◆ **EXERCISE AIM**
Convert the lines below into a Markdown table with the columns Row and Line, skipping blank lines.

-- EXTRACTED DATA start --

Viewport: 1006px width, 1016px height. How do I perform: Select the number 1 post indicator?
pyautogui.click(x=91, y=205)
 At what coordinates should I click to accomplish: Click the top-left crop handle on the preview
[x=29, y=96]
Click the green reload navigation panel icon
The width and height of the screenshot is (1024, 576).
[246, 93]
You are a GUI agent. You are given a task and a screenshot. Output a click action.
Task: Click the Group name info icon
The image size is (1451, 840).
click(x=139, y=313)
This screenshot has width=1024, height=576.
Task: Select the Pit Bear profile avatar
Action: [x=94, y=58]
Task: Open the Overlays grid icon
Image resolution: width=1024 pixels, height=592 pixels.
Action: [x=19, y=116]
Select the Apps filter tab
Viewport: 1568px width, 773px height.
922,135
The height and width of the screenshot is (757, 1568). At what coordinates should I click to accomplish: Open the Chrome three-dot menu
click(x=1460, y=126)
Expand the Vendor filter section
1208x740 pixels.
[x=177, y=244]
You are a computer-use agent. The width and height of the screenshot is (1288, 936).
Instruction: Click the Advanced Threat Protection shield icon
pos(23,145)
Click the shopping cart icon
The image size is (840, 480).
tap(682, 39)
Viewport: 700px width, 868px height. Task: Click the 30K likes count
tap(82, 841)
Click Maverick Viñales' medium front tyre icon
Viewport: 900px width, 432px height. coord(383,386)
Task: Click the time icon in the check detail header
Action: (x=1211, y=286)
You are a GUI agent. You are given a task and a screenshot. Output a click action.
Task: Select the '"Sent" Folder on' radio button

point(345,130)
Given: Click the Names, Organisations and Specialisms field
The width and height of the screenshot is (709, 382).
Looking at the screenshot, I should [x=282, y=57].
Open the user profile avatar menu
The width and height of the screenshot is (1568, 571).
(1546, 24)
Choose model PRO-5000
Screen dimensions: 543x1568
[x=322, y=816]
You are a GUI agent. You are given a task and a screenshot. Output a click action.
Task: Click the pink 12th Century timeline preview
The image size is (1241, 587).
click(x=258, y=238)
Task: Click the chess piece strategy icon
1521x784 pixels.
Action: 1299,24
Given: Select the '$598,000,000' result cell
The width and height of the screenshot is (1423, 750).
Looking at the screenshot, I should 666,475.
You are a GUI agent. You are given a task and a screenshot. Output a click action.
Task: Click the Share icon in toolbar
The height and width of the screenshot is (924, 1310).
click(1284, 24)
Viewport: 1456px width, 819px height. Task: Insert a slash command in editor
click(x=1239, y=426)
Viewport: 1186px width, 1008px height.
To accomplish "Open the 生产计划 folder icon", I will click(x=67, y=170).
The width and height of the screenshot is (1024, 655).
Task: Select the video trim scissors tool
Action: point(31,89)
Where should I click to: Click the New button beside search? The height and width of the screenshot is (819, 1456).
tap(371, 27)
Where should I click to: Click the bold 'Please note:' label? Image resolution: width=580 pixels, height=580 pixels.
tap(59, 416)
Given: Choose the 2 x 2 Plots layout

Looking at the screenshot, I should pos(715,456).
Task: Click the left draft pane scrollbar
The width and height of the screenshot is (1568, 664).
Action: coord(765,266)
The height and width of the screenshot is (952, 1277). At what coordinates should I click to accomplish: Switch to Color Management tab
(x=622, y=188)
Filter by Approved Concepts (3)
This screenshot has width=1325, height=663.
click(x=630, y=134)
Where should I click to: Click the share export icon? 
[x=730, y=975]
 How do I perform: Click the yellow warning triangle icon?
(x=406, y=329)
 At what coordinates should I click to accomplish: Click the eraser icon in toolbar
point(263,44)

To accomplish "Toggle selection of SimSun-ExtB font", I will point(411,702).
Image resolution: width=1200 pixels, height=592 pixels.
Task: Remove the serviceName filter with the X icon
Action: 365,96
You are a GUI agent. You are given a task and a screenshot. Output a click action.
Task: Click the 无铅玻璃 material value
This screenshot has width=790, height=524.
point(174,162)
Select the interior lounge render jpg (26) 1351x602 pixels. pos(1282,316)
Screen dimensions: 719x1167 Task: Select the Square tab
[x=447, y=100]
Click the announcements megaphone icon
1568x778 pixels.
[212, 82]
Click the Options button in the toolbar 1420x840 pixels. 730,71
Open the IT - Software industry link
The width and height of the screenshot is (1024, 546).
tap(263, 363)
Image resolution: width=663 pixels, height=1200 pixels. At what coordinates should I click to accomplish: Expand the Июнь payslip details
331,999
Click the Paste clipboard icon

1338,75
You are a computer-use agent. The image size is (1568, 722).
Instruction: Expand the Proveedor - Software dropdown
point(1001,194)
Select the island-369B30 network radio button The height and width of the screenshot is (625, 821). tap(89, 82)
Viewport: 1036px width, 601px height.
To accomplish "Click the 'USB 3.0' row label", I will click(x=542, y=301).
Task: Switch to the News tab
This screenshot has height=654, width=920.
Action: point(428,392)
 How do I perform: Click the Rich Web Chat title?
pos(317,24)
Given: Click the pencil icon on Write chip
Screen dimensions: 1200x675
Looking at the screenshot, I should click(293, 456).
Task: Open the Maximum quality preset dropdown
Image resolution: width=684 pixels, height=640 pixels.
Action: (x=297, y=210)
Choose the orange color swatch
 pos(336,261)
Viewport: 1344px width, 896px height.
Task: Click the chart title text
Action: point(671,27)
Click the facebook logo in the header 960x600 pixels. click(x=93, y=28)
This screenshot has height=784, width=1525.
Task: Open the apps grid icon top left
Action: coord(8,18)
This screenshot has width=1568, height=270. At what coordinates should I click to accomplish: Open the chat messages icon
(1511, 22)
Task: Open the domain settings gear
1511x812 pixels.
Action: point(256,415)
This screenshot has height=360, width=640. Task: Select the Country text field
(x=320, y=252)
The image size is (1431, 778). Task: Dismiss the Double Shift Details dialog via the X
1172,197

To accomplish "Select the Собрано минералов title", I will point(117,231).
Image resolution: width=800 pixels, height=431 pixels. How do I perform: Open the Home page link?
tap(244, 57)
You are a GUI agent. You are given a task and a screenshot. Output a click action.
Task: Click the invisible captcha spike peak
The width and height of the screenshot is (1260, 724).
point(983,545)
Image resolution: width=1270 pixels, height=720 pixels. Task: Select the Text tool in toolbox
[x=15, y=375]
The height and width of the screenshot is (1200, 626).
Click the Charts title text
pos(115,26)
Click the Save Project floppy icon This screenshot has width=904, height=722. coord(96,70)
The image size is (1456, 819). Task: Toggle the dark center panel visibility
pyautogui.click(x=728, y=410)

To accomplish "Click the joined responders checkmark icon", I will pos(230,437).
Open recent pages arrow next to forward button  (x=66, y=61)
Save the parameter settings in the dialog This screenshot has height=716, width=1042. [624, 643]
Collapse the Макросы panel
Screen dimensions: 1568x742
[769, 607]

-- EXTRACTED DATA end --

◆ **REPLY TO THE EXERCISE**
| Row | Line |
|---|---|
| 1 | Viewport: 1006px width, 1016px height. How do I perform: Select the number 1 post indicator? |
| 2 | pyautogui.click(x=91, y=205) |
| 3 |  At what coordinates should I click to accomplish: Click the top-left crop handle on the preview |
| 4 | [x=29, y=96] |
| 5 | Click the green reload navigation panel icon |
| 6 | The width and height of the screenshot is (1024, 576). |
| 7 | [246, 93] |
| 8 | You are a GUI agent. You are given a task and a screenshot. Output a click action. |
| 9 | Task: Click the Group name info icon |
| 10 | The image size is (1451, 840). |
| 11 | click(x=139, y=313) |
| 12 | This screenshot has width=1024, height=576. |
| 13 | Task: Select the Pit Bear profile avatar |
| 14 | Action: [x=94, y=58] |
| 15 | Task: Open the Overlays grid icon |
| 16 | Image resolution: width=1024 pixels, height=592 pixels. |
| 17 | Action: [x=19, y=116] |
| 18 | Select the Apps filter tab |
| 19 | Viewport: 1568px width, 773px height. |
| 20 | 922,135 |
| 21 | The height and width of the screenshot is (757, 1568). At what coordinates should I click to accomplish: Open the Chrome three-dot menu |
| 22 | click(x=1460, y=126) |
| 23 | Expand the Vendor filter section |
| 24 | 1208x740 pixels. |
| 25 | [x=177, y=244] |
| 26 | You are a computer-use agent. The width and height of the screenshot is (1288, 936). |
| 27 | Instruction: Click the Advanced Threat Protection shield icon |
| 28 | pos(23,145) |
| 29 | Click the shopping cart icon |
| 30 | The image size is (840, 480). |
| 31 | tap(682, 39) |
| 32 | Viewport: 700px width, 868px height. Task: Click the 30K likes count |
| 33 | tap(82, 841) |
| 34 | Click Maverick Viñales' medium front tyre icon |
| 35 | Viewport: 900px width, 432px height. coord(383,386) |
| 36 | Task: Click the time icon in the check detail header |
| 37 | Action: (x=1211, y=286) |
| 38 | You are a GUI agent. You are given a task and a screenshot. Output a click action. |
| 39 | Task: Select the '"Sent" Folder on' radio button |
| 40 | point(345,130) |
| 41 | Given: Click the Names, Organisations and Specialisms field |
| 42 | The width and height of the screenshot is (709, 382). |
| 43 | Looking at the screenshot, I should [x=282, y=57]. |
| 44 | Open the user profile avatar menu |
| 45 | The width and height of the screenshot is (1568, 571). |
| 46 | (1546, 24) |
| 47 | Choose model PRO-5000 |
| 48 | Screen dimensions: 543x1568 |
| 49 | [x=322, y=816] |
| 50 | You are a GUI agent. You are given a task and a screenshot. Output a click action. |
| 51 | Task: Click the pink 12th Century timeline preview |
| 52 | The image size is (1241, 587). |
| 53 | click(x=258, y=238) |
| 54 | Task: Click the chess piece strategy icon |
| 55 | 1521x784 pixels. |
| 56 | Action: 1299,24 |
| 57 | Given: Select the '$598,000,000' result cell |
| 58 | The width and height of the screenshot is (1423, 750). |
| 59 | Looking at the screenshot, I should 666,475. |
| 60 | You are a GUI agent. You are given a task and a screenshot. Output a click action. |
| 61 | Task: Click the Share icon in toolbar |
| 62 | The height and width of the screenshot is (924, 1310). |
| 63 | click(1284, 24) |
| 64 | Viewport: 1456px width, 819px height. Task: Insert a slash command in editor |
| 65 | click(x=1239, y=426) |
| 66 | Viewport: 1186px width, 1008px height. |
| 67 | To accomplish "Open the 生产计划 folder icon", I will click(x=67, y=170). |
| 68 | The width and height of the screenshot is (1024, 655). |
| 69 | Task: Select the video trim scissors tool |
| 70 | Action: point(31,89) |
| 71 | Where should I click to: Click the New button beside search? The height and width of the screenshot is (819, 1456). |
| 72 | tap(371, 27) |
| 73 | Where should I click to: Click the bold 'Please note:' label? Image resolution: width=580 pixels, height=580 pixels. |
| 74 | tap(59, 416) |
| 75 | Given: Choose the 2 x 2 Plots layout |
| 76 | Looking at the screenshot, I should pos(715,456). |
| 77 | Task: Click the left draft pane scrollbar |
| 78 | The width and height of the screenshot is (1568, 664). |
| 79 | Action: coord(765,266) |
| 80 | The height and width of the screenshot is (952, 1277). At what coordinates should I click to accomplish: Switch to Color Management tab |
| 81 | (x=622, y=188) |
| 82 | Filter by Approved Concepts (3) |
| 83 | This screenshot has width=1325, height=663. |
| 84 | click(x=630, y=134) |
| 85 | Where should I click to: Click the share export icon?  |
| 86 | [x=730, y=975] |
| 87 |  How do I perform: Click the yellow warning triangle icon? |
| 88 | (x=406, y=329) |
| 89 |  At what coordinates should I click to accomplish: Click the eraser icon in toolbar |
| 90 | point(263,44) |
| 91 | To accomplish "Toggle selection of SimSun-ExtB font", I will point(411,702). |
| 92 | Image resolution: width=1200 pixels, height=592 pixels. |
| 93 | Task: Remove the serviceName filter with the X icon |
| 94 | Action: 365,96 |
| 95 | You are a GUI agent. You are given a task and a screenshot. Output a click action. |
| 96 | Task: Click the 无铅玻璃 material value |
| 97 | This screenshot has width=790, height=524. |
| 98 | point(174,162) |
| 99 | Select the interior lounge render jpg (26) 1351x602 pixels. pos(1282,316) |
| 100 | Screen dimensions: 719x1167 Task: Select the Square tab |
| 101 | [x=447, y=100] |
| 102 | Click the announcements megaphone icon |
| 103 | 1568x778 pixels. |
| 104 | [212, 82] |
| 105 | Click the Options button in the toolbar 1420x840 pixels. 730,71 |
| 106 | Open the IT - Software industry link |
| 107 | The width and height of the screenshot is (1024, 546). |
| 108 | tap(263, 363) |
| 109 | Image resolution: width=663 pixels, height=1200 pixels. At what coordinates should I click to accomplish: Expand the Июнь payslip details |
| 110 | 331,999 |
| 111 | Click the Paste clipboard icon |
| 112 | 1338,75 |
| 113 | You are a computer-use agent. The image size is (1568, 722). |
| 114 | Instruction: Expand the Proveedor - Software dropdown |
| 115 | point(1001,194) |
| 116 | Select the island-369B30 network radio button The height and width of the screenshot is (625, 821). tap(89, 82) |
| 117 | Viewport: 1036px width, 601px height. |
| 118 | To accomplish "Click the 'USB 3.0' row label", I will click(x=542, y=301). |
| 119 | Task: Switch to the News tab |
| 120 | This screenshot has height=654, width=920. |
| 121 | Action: point(428,392) |
| 122 |  How do I perform: Click the Rich Web Chat title? |
| 123 | pos(317,24) |
| 124 | Given: Click the pencil icon on Write chip |
| 125 | Screen dimensions: 1200x675 |
| 126 | Looking at the screenshot, I should click(293, 456). |
| 127 | Task: Open the Maximum quality preset dropdown |
| 128 | Image resolution: width=684 pixels, height=640 pixels. |
| 129 | Action: (x=297, y=210) |
| 130 | Choose the orange color swatch |
| 131 |  pos(336,261) |
| 132 | Viewport: 1344px width, 896px height. |
| 133 | Task: Click the chart title text |
| 134 | Action: point(671,27) |
| 135 | Click the facebook logo in the header 960x600 pixels. click(x=93, y=28) |
| 136 | This screenshot has height=784, width=1525. |
| 137 | Task: Open the apps grid icon top left |
| 138 | Action: coord(8,18) |
| 139 | This screenshot has width=1568, height=270. At what coordinates should I click to accomplish: Open the chat messages icon |
| 140 | (1511, 22) |
| 141 | Task: Open the domain settings gear |
| 142 | 1511x812 pixels. |
| 143 | Action: point(256,415) |
| 144 | This screenshot has height=360, width=640. Task: Select the Country text field |
| 145 | (x=320, y=252) |
| 146 | The image size is (1431, 778). Task: Dismiss the Double Shift Details dialog via the X |
| 147 | 1172,197 |
| 148 | To accomplish "Select the Собрано минералов title", I will point(117,231). |
| 149 | Image resolution: width=800 pixels, height=431 pixels. How do I perform: Open the Home page link? |
| 150 | tap(244, 57) |
| 151 | You are a GUI agent. You are given a task and a screenshot. Output a click action. |
| 152 | Task: Click the invisible captcha spike peak |
| 153 | The width and height of the screenshot is (1260, 724). |
| 154 | point(983,545) |
| 155 | Image resolution: width=1270 pixels, height=720 pixels. Task: Select the Text tool in toolbox |
| 156 | [x=15, y=375] |
| 157 | The height and width of the screenshot is (1200, 626). |
| 158 | Click the Charts title text |
| 159 | pos(115,26) |
| 160 | Click the Save Project floppy icon This screenshot has width=904, height=722. coord(96,70) |
| 161 | The image size is (1456, 819). Task: Toggle the dark center panel visibility |
| 162 | pyautogui.click(x=728, y=410) |
| 163 | To accomplish "Click the joined responders checkmark icon", I will pos(230,437). |
| 164 | Open recent pages arrow next to forward button  (x=66, y=61) |
| 165 | Save the parameter settings in the dialog This screenshot has height=716, width=1042. [624, 643] |
| 166 | Collapse the Макросы panel |
| 167 | Screen dimensions: 1568x742 |
| 168 | [769, 607] |